Thursday, February 11, 2016

Limits to growth, logistic vs exponential

Malthusian growth model

The Malthusian growth model sees population growth as exponential.

P(t) = Poert
where
P=  P(0) is the initial population size,
r = population growth rate
t = time

Growth of microbe populations are often used to illustrate this. Let's say an amoeba will grow and divide into two amoeba after an day of absorbing nutrients.

Day 1: 1 amoeba
Day 2: 2 amoeba
Day 3: 4 amoeba
Day 4: 8 amoeba

And so on. Population doubles each day. Exponential growth is famous for starting out slow and then zooming through the roof.


On the left is exponential growth in cartesian coordinates. On the right in polar coordinates, radius doubles every circuit.

Malthus imagined a rapidly growing population consuming all their available food supply and then starving to death.

Logistic growth

Sometimes populations have suffered Malthusian disaster. More often rate of growth slows as the population approaches the limit that resources can support. This is logistic growth.

P(t) = Le-rt / (L +( e-rt - 1))

Where L is the maximum population local resources can support.


At the start, logistic growth resembles exponential growth. But as the population nears the logistic ceiling, growth tapers off. Above the blue boundary represents the limit to growth. In red is the logistic growth curve, the thinner black curve is exponential growth.

What slows growth?

In Heinlein's science fiction, war limits growth. This was also the foundation idea of Niven and Pournelle's The Mote In God's Eye -- War is the inevitable result of burgeoning populations.

The Four Horsemen of Apocalypse -- plague, war, famine and death are seen as natural outcomes of uncontrolled population growth.

A declining fertility rate is a less ominous way to step on the brakes. It is my hope most people will choose to have small families. And indeed, current trends indicate people are voluntarily having fewer kids. Still, there are skirmishes as various entities compete for limited resources.

Bad vs worse

A growing population, a growing consumer appetite, a limited body of resources. It doesn't take a rocket scientist to see growth must eventually level off.

Whether it levels off via the 4 horsemen or moderation and voluntary birth control, either option sucks.  It's disaster vs stagnation.

Alternatives?


Above is a Johnny Robinson cartoon. Used with permission.
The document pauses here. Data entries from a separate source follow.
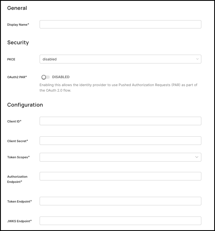Click the Token Scopes chevron icon

[x=197, y=157]
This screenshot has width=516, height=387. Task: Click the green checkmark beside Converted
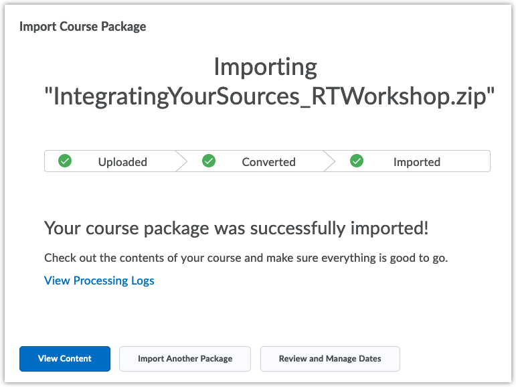209,161
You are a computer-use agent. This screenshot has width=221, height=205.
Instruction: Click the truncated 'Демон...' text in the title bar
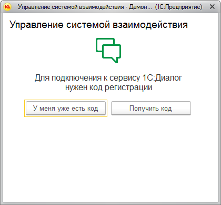pyautogui.click(x=140, y=7)
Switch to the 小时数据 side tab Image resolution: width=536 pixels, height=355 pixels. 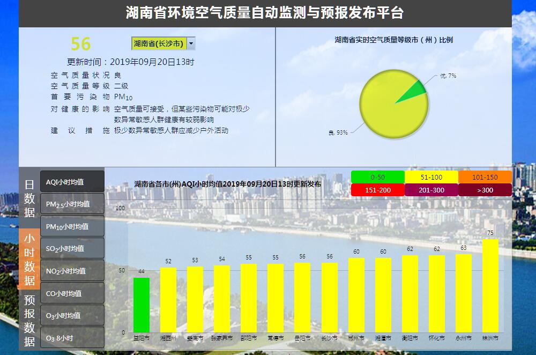click(x=29, y=259)
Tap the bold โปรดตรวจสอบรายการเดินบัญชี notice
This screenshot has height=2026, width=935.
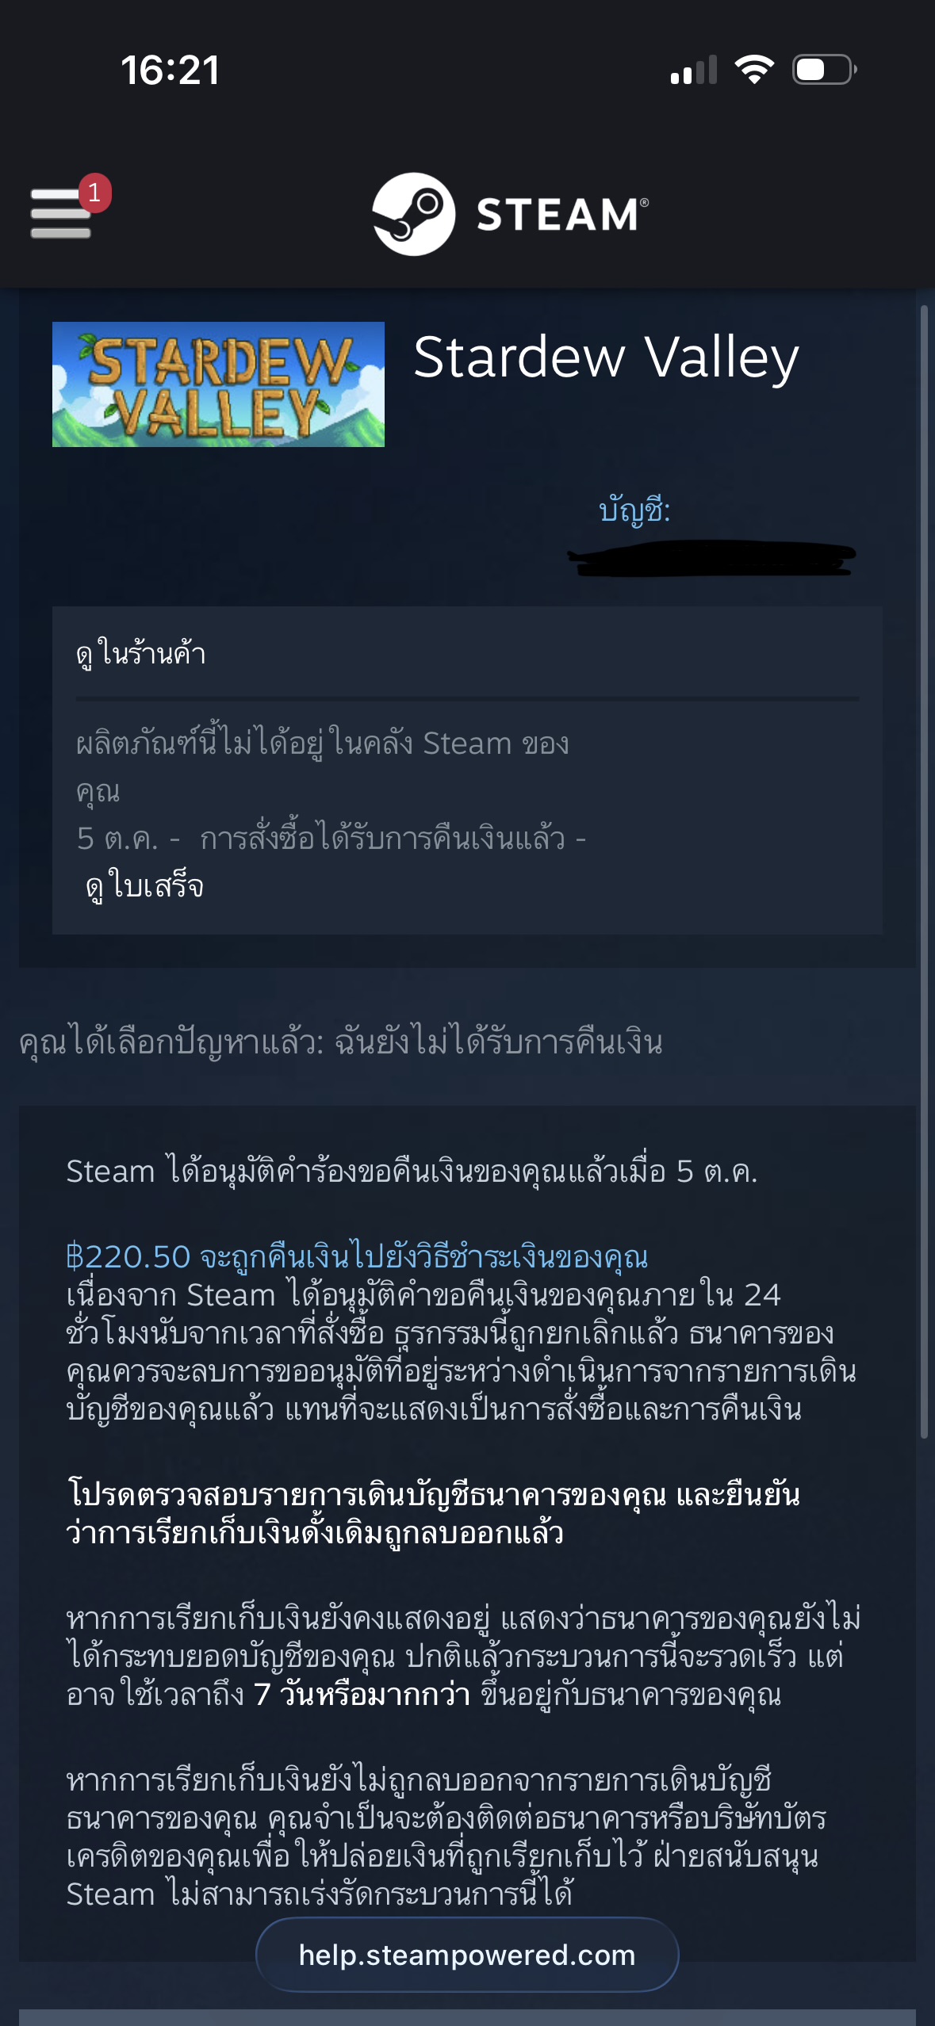433,1513
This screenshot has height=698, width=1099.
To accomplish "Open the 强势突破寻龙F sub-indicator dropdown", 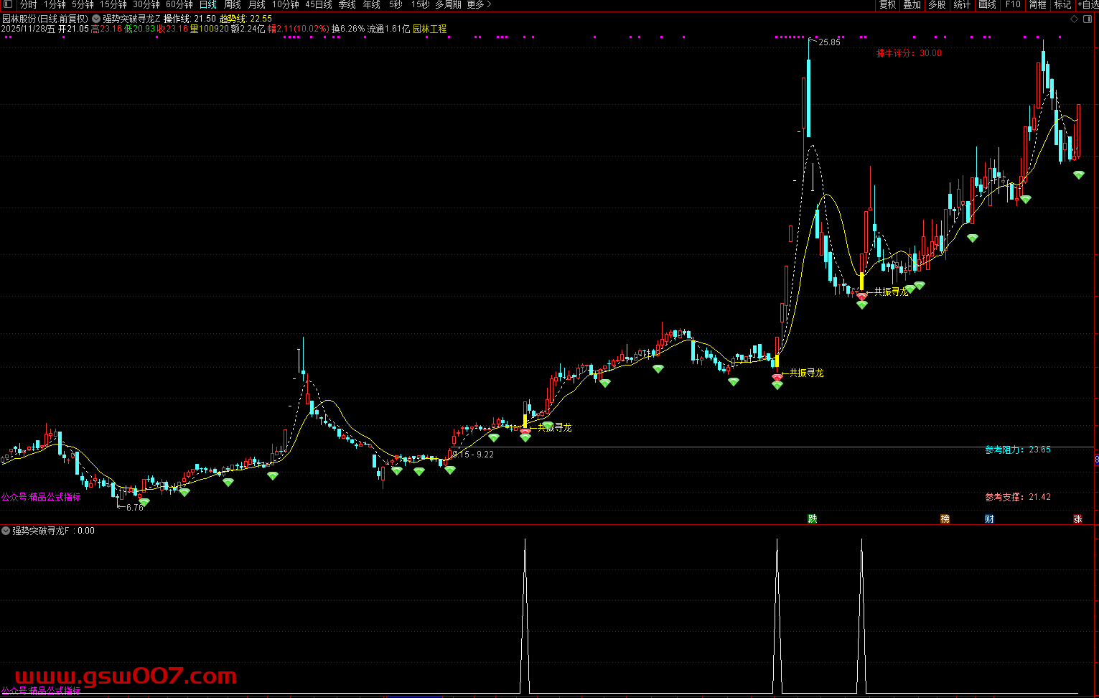I will 6,531.
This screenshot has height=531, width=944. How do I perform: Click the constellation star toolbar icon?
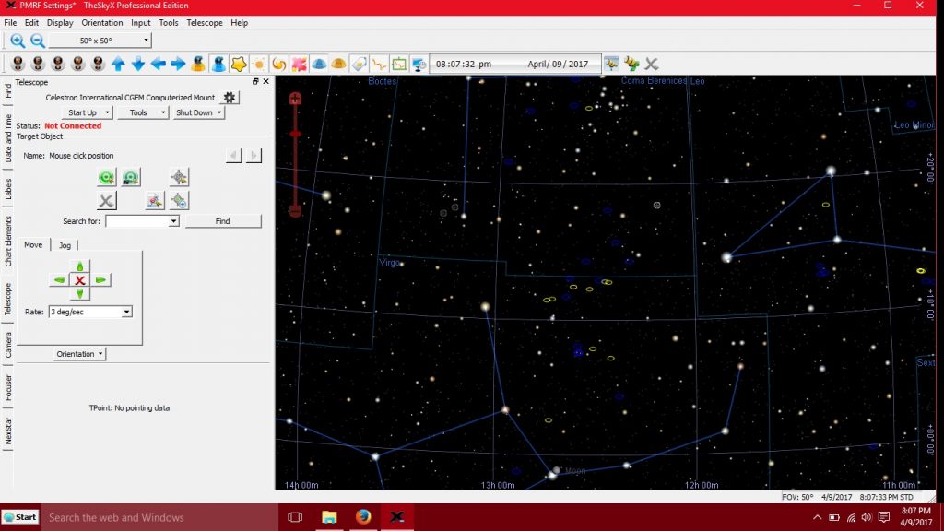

I believe our solar system is possibly the next frontier. That has been the thrust of this blog since the start. If we do manage to break our chains to earth, it will be a huge turning point in human history, more dramatic than the settling of the Americas. The potential resources and real estate dwarf the north and south American land masses.

While settling the solar system allows expansion, it won't relieve population pressure on earth. Settlement of the Americas did not relieve population pressure in Europe, Asia and Africa. Mass emigration is impractical.

Rather, pioneers jumping boundaries starts growth within the new frontiers. I like to view the logistic growth spiral in polar form as a petri dish. When a population within a petri dish has matured to fill its boundaries, it sends spores out to neighboring petri dishes. Then populations within neighboring petri dishes grow to their limits.



The first petri dish still has a population filling the limit. They have not escaped the need to live within their means. I take issues with critics who say space enthusiasts want to escape to a new planet after earth has been trashed. Space enthusiasts know earth is fragile, more so than the average person. It is noteworthy that Elon Musk is pioneering planet preserving technologies such as electric cars and solar energy.

But even if mass emigration from Europe or Asia was not possible, the expansion into the Americas energized the economy and zeitgeist of the entire planet. It provided investment opportunities. Also an incentive to explore. This is the greatest benefit of a frontier. Curiosity is one of the noblest human qualities and I hope we will always want to see what lies over yonder hill. And that we will keep devising ways to reach the far side of the next hill. Satisfaction and contentment are for cattle. If we lose our hunger and wander lust we will no longer be human.